Extracted records START
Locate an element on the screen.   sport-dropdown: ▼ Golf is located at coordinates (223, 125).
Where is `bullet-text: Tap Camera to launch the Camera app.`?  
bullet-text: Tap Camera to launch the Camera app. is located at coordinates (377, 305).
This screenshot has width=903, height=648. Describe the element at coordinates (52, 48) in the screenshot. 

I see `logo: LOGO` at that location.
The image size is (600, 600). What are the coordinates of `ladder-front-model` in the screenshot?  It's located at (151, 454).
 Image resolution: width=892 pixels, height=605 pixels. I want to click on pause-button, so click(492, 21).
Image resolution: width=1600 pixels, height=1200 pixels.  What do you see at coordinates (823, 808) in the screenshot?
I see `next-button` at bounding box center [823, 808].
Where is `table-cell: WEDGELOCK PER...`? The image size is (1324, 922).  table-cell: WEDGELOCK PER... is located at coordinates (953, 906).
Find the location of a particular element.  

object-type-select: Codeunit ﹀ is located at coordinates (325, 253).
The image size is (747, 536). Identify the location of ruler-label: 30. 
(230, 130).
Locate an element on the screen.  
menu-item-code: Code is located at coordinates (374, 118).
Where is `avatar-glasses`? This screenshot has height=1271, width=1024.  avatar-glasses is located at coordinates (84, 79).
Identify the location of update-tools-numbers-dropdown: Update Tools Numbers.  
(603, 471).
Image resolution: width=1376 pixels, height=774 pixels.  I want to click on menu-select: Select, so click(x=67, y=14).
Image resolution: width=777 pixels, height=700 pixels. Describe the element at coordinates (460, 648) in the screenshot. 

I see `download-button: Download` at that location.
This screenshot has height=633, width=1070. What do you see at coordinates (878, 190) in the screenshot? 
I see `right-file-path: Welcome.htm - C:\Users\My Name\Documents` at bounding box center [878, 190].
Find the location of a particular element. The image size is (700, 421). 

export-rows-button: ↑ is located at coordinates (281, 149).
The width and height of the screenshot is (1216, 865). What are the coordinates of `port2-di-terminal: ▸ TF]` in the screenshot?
Extracted records END
Retype the listing above line for line, keeping every character and line break the same.

Locate an element on the screen.   sport-dropdown: ▼ Golf is located at coordinates (223, 125).
Where is `bullet-text: Tap Camera to launch the Camera app.`?  
bullet-text: Tap Camera to launch the Camera app. is located at coordinates (377, 305).
This screenshot has width=903, height=648. Describe the element at coordinates (52, 48) in the screenshot. 

I see `logo: LOGO` at that location.
The image size is (600, 600). What are the coordinates of `ladder-front-model` in the screenshot?  It's located at (151, 454).
 Image resolution: width=892 pixels, height=605 pixels. I want to click on pause-button, so click(492, 21).
Image resolution: width=1600 pixels, height=1200 pixels.  What do you see at coordinates (823, 808) in the screenshot?
I see `next-button` at bounding box center [823, 808].
Where is `table-cell: WEDGELOCK PER...`? The image size is (1324, 922).  table-cell: WEDGELOCK PER... is located at coordinates (953, 906).
Find the location of a particular element.  

object-type-select: Codeunit ﹀ is located at coordinates (325, 253).
The image size is (747, 536). Identify the location of ruler-label: 30. 
(230, 130).
Locate an element on the screen.  
menu-item-code: Code is located at coordinates (374, 118).
Where is `avatar-glasses`? This screenshot has height=1271, width=1024.  avatar-glasses is located at coordinates (84, 79).
Identify the location of update-tools-numbers-dropdown: Update Tools Numbers.  
(603, 471).
Image resolution: width=1376 pixels, height=774 pixels.  I want to click on menu-select: Select, so click(x=67, y=14).
Image resolution: width=777 pixels, height=700 pixels. Describe the element at coordinates (460, 648) in the screenshot. 

I see `download-button: Download` at that location.
This screenshot has height=633, width=1070. What do you see at coordinates (878, 190) in the screenshot? 
I see `right-file-path: Welcome.htm - C:\Users\My Name\Documents` at bounding box center [878, 190].
Find the location of a particular element. The image size is (700, 421). 

export-rows-button: ↑ is located at coordinates (281, 149).
The width and height of the screenshot is (1216, 865). What are the coordinates of `port2-di-terminal: ▸ TF]` in the screenshot?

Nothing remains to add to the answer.